The past 30 years has seen manufacturing jobs drop from 19.5 million to 11.8 million.

Ohio lost 3,500 factories in 10 years, the number of manufacturing operations falling 18 percent from 19,697 to 16,159. That has led to the loss of 369,097 jobs in Ohio since 2001, federal figures show.

President Obama in his State of the Union address used the term “manufacturing” 18 times, struck a theme of reversing the offshoring trend, and talked up the resurgent auto industry.

“Today, General Motors is back on top as the world’s No. 1 automaker. Chrysler has grown faster in the U.S. than any major car company. Ford is investing billions in U.S. plants and factories. And together, the entire industry added nearly 160,000 jobs. What’s happening in Detroit can happen in other industries.”

Ohio Gov. John Kasich said Friday that it’s urgent the manufacturing industry better communicate anticipated work force needs to education and government, saying the situation is a “total breakdown in work force training.” But he called the issue “all fixable” with cooperation. “If a company doesn’t tell me what they need, how do we fix it? People gloss over the hard stuff. Things like this don’t happen by accident,” Kasich said.

New employment figures released Friday show that U.S. manufacturing gained 50,000 jobs in January 2012 — the biggest montly gain in that sector since August 1998.

“The surge in job growth is a clear sign that American manufacturing can be competitive globally, said Scott Paul, executive director of the Alliance for American Manufacturing. “President Obama is right to focus on an array of policies to boost domestic manufacturing jobs, and we need Congress to act. There is still a long way to go to get manufacturing jobs and output above prerecession levels.”
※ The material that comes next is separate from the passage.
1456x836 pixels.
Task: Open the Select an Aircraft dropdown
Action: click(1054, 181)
John Russo, coordinator of labor studies at Youngstown State University, sees the discussion being driven by frustration over high unemployment, which his research puts far higher than the official figure when the discouraged and underemployed are counted.

“I would argue to you we are in a depression,” he said. “There is an enormous amount of discontent and they are looking for answers. Obama’s speech was an attempt to find a middle road through this with tax cuts and helping small business people.”
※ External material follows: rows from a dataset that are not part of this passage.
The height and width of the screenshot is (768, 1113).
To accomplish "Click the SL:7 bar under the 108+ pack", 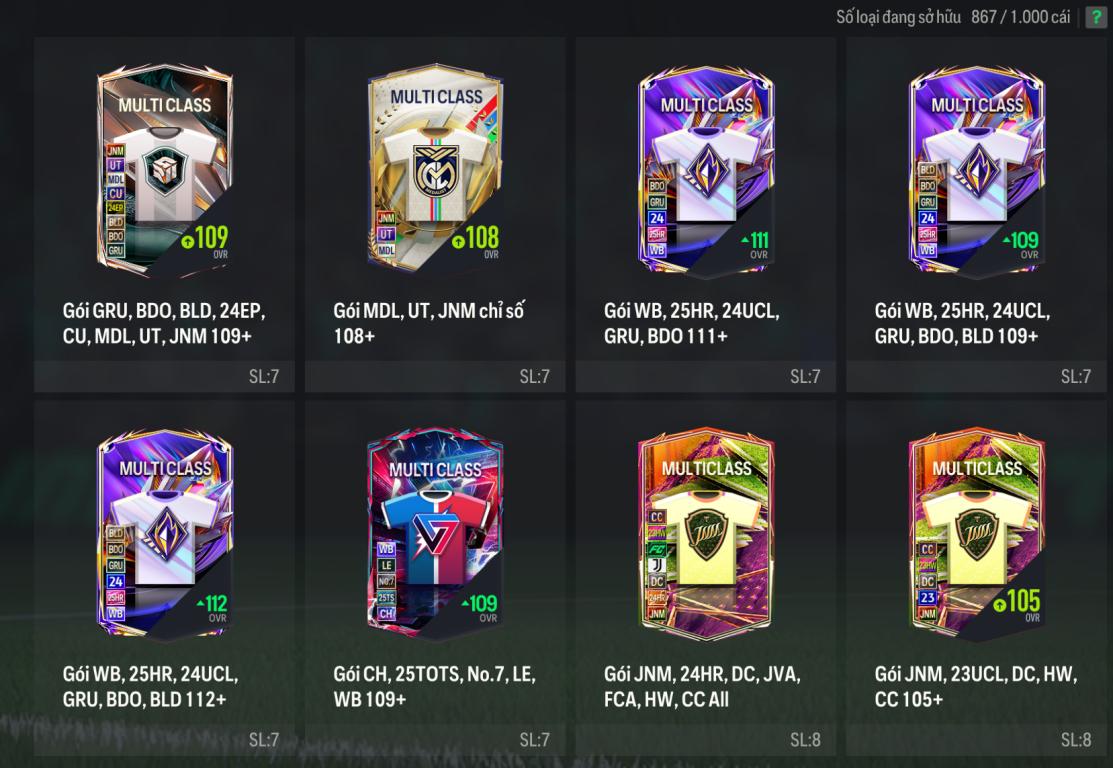I will click(435, 376).
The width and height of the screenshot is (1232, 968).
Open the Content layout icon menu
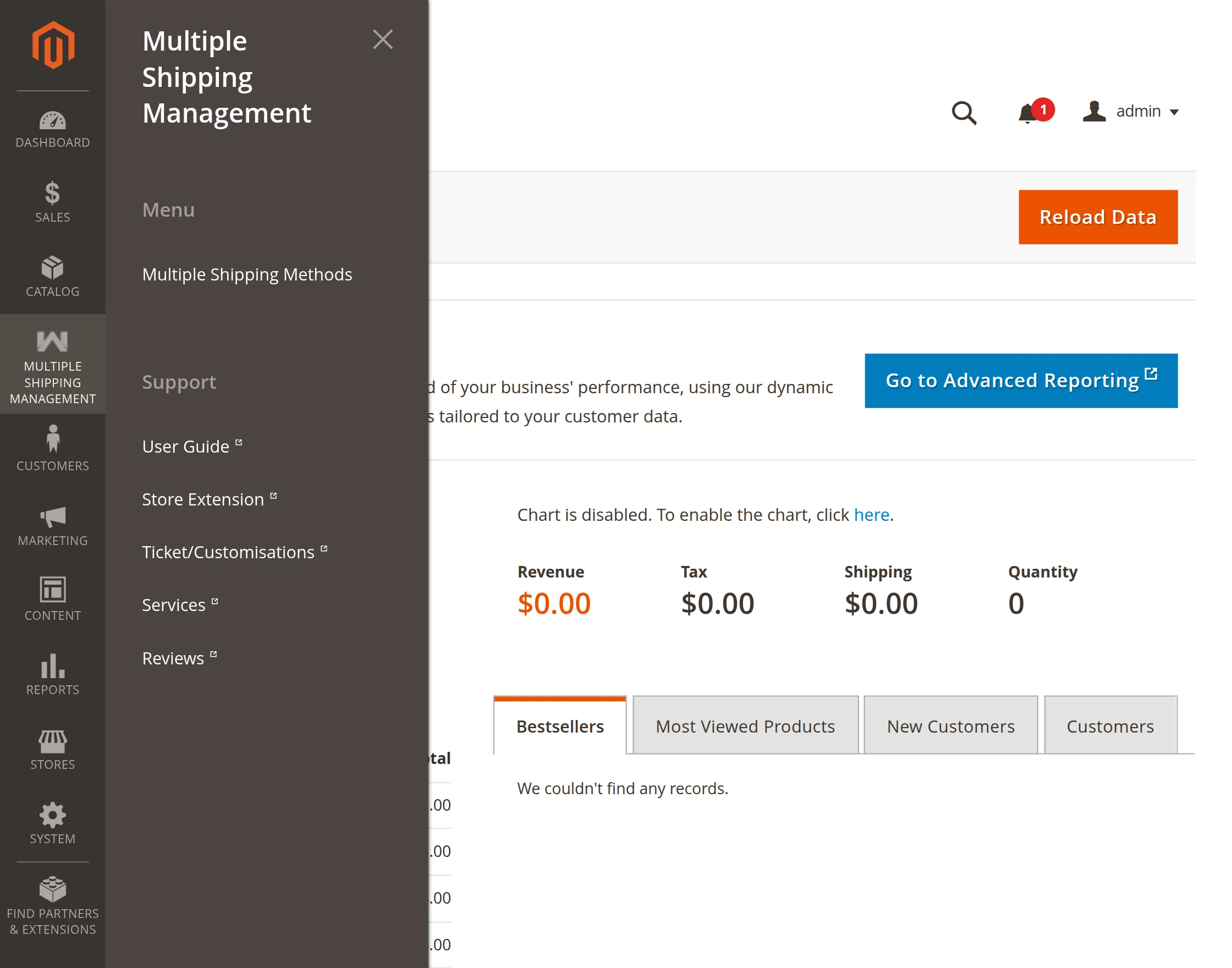53,598
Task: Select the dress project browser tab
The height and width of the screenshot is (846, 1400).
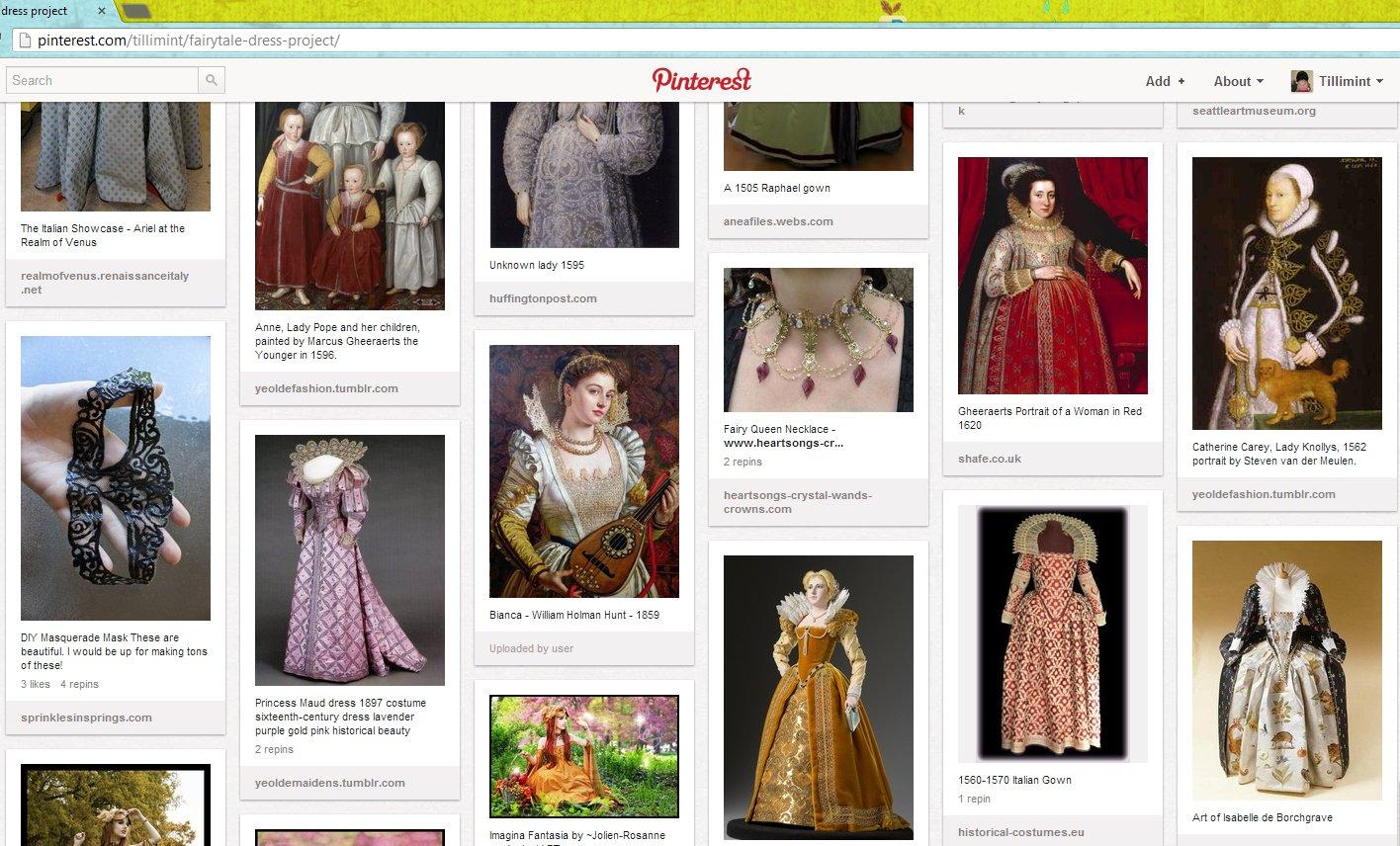Action: coord(44,11)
A national poll of 1,200 likely voters jointly conducted by Democrat pollster the Mellman Group and Republican pollster Ayres, McHenry & Associates found that when given an “either/or” choice, 29 percent wanted Washington to focus on deficit reduction while 67 percent favored job creation.

Creating manufacturing jobs was the top priority selected for Obama and respondents rejected the idea that high tech or service jobs could replace manufacturing.
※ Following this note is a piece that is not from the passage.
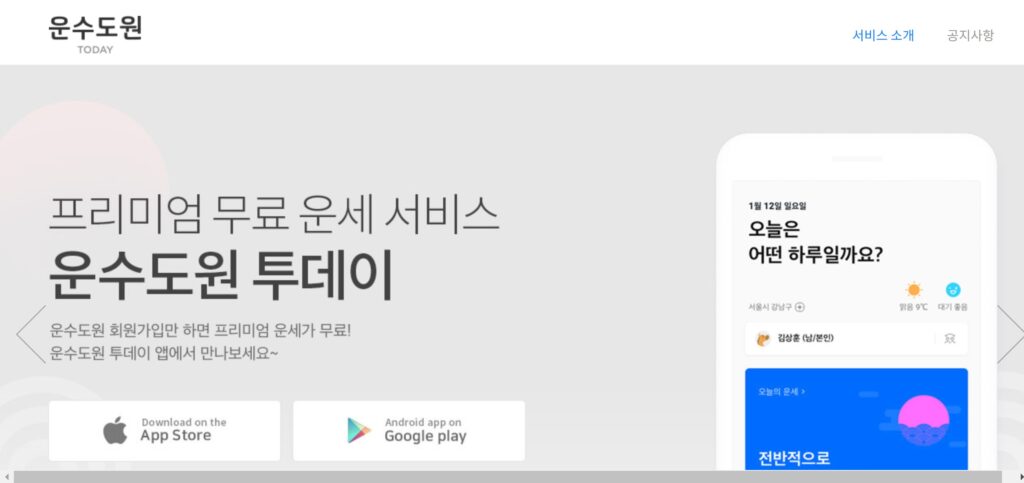Screen dimensions: 1024x483
Task: Click the sun weather icon in phone
Action: (914, 290)
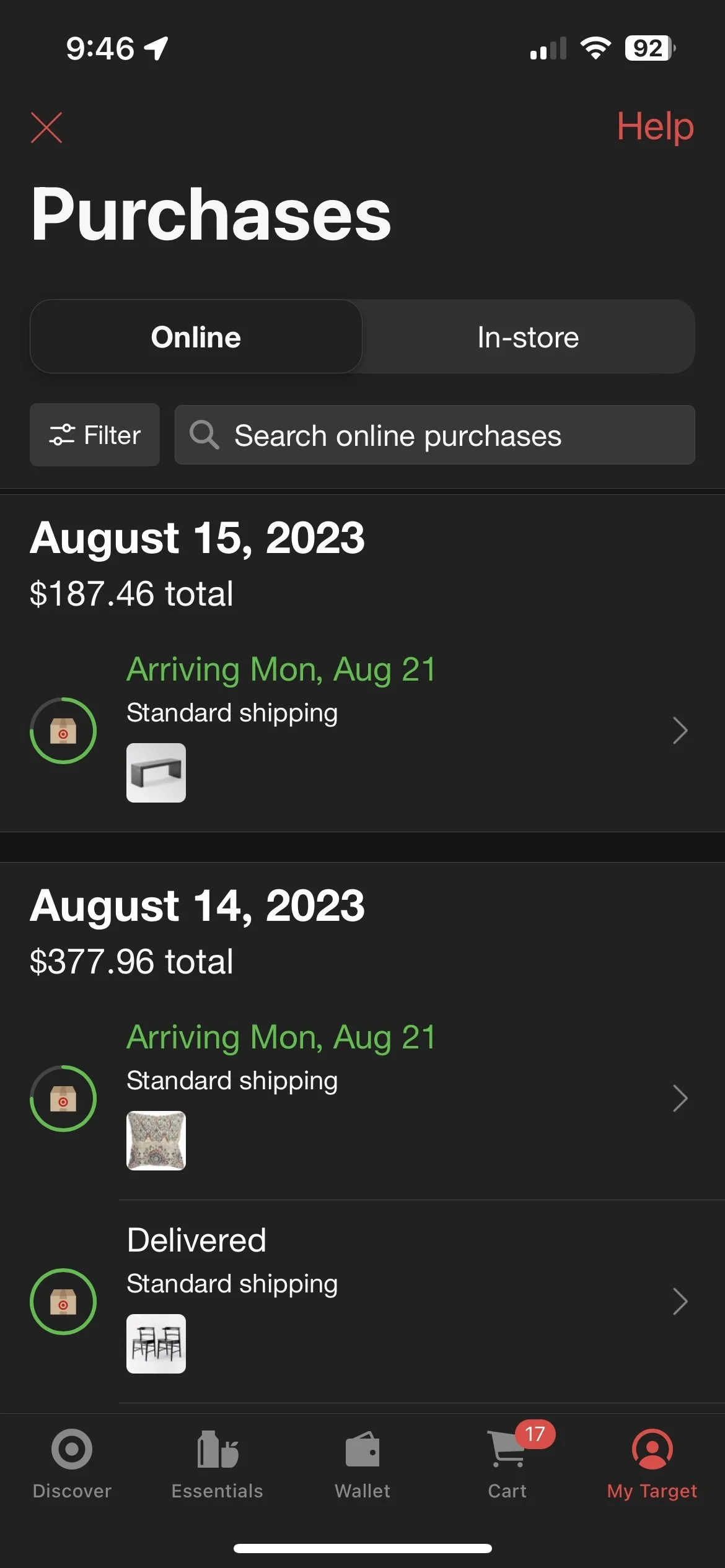
Task: Open the Essentials tab icon
Action: [217, 1449]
More importantly, the poll said, there’s intensifying bipartisan agreement for “Buy American” policies and ending trade that favors foreign goods.

“What this survey demonstrates is Americans believe a strong manufacturing sector is a central requirement of a strong economy,” pollster Mark Mellman said Thursday. “The public is willing to take a wide variety of measures to strengthen manfuacturing because they realize it is central to our economic health.”

In his State of the Union, manufacturing revival was the president’s unifying theme. He proposed a policy shift to change tax laws to reward companies bringing jobs back to the U.S. and eliminate tax breaks for companies that shift business offshore.

But for Ohio, the challenge is great given the magnitude of losses and slow pace of recovery. The Ohio Department of Job and Family Services reported in January that in 12 months, nonfarm wage and salary employment grew by 72,400, with manufacturing’s share at 18,300 jobs.

However, an encouraging study last year by The Boston Consulting Group, a global management consulting firm, highlighed favorable trends. It concluded that within the next five years, “the United States is expected to experience a “manufacturing renaissance” as the wage gap with China shrinks and certain U.S. states become some of the cheapest locations for manufacturing in the developed world.”

The study predicted less labor-intensive products made in modest volumes are most likely to return to domestic production, such as household appliances and construction equipment. It said labor-intensive goods produced in high volumes, such as textiles, apparel, and TVs, would likely continue to be made overseas.